とにかく男同士の喧嘩には、その後暴力が予定されている影がちらつくのが何とも不快でならなかった。何もカイトが乱暴者だとは言わないが、タティとなら確実に口喧嘩で終わるところを、カイトの場合はその後の更なる暴力による諍いを想定しなくてはならない、これが平和主義者の僕にしてみればとんでもない脅迫だったのだ。
でも、どんなにカイトが腕力を振るうかもしれないことが恐いと思っても、僕はカイトより立場が上なので、弱みなんか見せてはいけないのだ。本当は怯えているなんてことを、ほんの少しだってあいつに感じさせてはいけない。僕は彼をひれ伏させてやらなければならないのだ。どっちが上かを分からせてやらなくてはならないのだ。

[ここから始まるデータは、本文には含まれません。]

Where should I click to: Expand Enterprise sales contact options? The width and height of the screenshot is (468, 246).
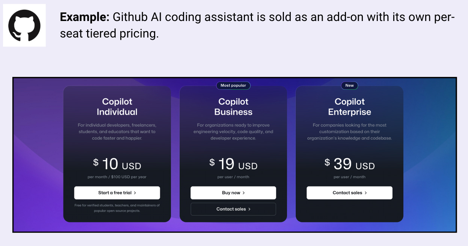[349, 193]
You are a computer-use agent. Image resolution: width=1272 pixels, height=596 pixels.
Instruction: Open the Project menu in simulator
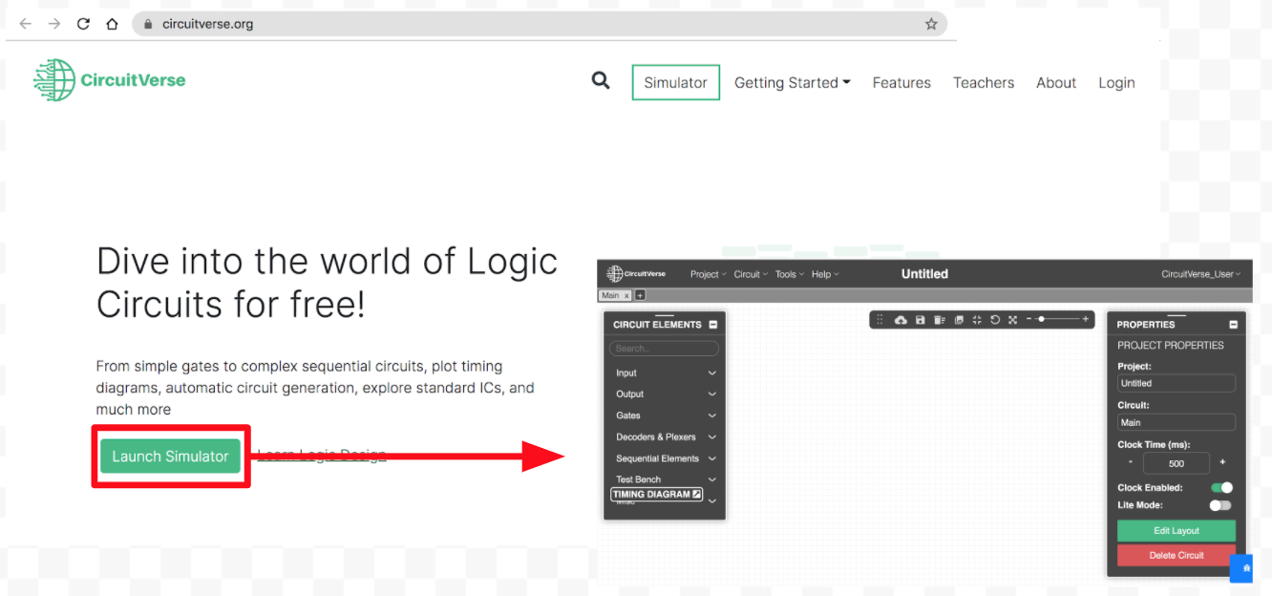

そうとも所詮はカイトだって、昔僕を苛めた奴らと大差がないのだ。あいつらは狂犬と同じなのだ。乱暴でがさつで良識が欠損し、意地悪で恥知らずで最悪の人種なのだ。だから僕は奴らには常に権力を振りかざして誰が主人かを理解させ続けなくてはならないのだ。家畜に教え込むみたいに。分からせなくてはならない。
でも僕は彼らと違って成熟した大人なので、基本的に暴力反対なんだ。決して取っ組み合いになったらカイトに勝てそうもないから、それを恐がってるわけじゃない。あのときカイトに胸倉を掴まれたことが、ショックだったわけじゃないんだ……。